Whenever the string "using" turns up in a line of the data below, copy that line.
[Opening Source material section]
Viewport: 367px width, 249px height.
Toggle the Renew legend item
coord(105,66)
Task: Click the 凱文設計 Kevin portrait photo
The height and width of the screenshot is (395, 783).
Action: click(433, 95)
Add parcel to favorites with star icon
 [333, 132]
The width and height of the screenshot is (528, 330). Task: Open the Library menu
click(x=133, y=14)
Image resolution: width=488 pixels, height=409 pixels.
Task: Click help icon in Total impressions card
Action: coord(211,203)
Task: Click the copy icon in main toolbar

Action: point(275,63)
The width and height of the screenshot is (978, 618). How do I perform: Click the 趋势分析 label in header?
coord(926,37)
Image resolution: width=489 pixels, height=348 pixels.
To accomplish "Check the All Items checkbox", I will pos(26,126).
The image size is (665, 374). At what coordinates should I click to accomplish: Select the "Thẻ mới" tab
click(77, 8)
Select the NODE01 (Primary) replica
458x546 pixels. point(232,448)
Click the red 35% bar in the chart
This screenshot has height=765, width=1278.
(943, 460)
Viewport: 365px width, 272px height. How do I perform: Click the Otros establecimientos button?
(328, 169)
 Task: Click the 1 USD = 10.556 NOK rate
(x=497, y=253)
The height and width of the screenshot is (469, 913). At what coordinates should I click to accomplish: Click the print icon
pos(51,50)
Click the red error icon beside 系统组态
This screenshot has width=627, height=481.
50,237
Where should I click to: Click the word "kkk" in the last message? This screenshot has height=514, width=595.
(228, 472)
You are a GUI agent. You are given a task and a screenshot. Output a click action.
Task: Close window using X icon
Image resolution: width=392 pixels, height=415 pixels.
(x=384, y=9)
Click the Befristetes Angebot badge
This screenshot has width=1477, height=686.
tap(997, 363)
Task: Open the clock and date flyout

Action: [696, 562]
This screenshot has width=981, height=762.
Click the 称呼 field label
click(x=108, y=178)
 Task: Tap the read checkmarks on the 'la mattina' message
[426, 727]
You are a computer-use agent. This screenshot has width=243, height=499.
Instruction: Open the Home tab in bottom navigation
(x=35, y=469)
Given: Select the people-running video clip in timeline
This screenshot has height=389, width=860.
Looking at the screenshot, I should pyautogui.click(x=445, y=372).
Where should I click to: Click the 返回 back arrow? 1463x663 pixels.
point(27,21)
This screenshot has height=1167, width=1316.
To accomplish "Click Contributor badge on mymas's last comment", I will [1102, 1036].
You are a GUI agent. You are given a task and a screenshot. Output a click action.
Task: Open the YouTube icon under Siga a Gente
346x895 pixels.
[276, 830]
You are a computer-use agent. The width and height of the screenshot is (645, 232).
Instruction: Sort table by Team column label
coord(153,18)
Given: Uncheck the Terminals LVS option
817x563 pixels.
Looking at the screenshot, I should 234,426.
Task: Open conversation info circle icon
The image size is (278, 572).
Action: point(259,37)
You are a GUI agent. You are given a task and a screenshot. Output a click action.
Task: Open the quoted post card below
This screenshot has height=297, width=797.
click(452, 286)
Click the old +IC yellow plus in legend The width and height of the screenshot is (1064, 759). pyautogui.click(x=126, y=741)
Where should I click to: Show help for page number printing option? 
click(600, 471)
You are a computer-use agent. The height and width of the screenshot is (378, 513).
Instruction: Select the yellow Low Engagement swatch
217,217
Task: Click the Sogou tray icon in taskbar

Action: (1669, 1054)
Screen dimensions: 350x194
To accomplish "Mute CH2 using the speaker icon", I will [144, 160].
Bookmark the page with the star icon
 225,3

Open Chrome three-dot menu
[Closing Source material section]
# Output for this exercise:
Task: Close window using X icon
To accomplish "Mute CH2 using the speaker icon", I will [144, 160].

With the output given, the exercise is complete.